One of the most wasteful redirects happens frequently and web
developers are generally not aware of it. It occurs when a trailing
slash (/) is missing from a URL that should otherwise have one. For
example, going to http://astrology.yahoo.com/astrology results in a
301 response containing a redirect to
http://astrology.yahoo.com/astrology/ (notice the added trailing
slash). This is fixed in Apache by using Alias or mod_rewrite, or the
DirectorySlash directive if you're using Apache handlers.
You should fix this by adding the trailing slash to your links, and not by trying to fight with the server to get slashless URLs to load. As hinted at in the preceding quote, you can change Apache's
DirectorySlash directive but...
Typically if a user requests a resource without a trailing slash,
which points to a directory, mod_dir redirects him to the same
resource, but with trailing slash for some good reasons:
- The user is finally requesting the canonical URL of the resource
mod_autoindex works correctly. Since it doesn't emit the path in the link, it would point to the wrong path.
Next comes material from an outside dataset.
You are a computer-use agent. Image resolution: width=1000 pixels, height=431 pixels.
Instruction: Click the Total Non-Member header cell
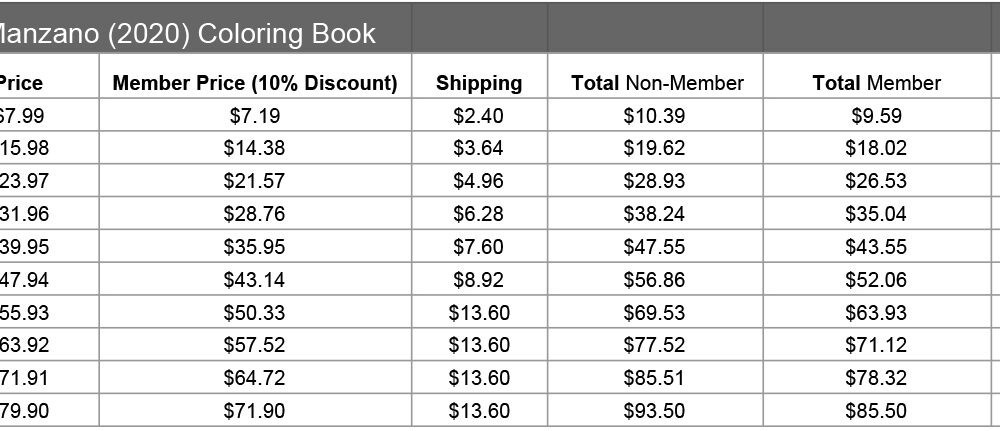coord(656,83)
- DirectoryIndex will be evaluated only for directories requested with trailing slash.
- Relative URL references inside html pages will work correctly.
... you probably don't want to.
I don't know how your HTML is generated but presumably, since this is a WordPress site, it is generated by plugins or in your theme template files. It should be easy enough to edit those but without more code I'd just be guessing.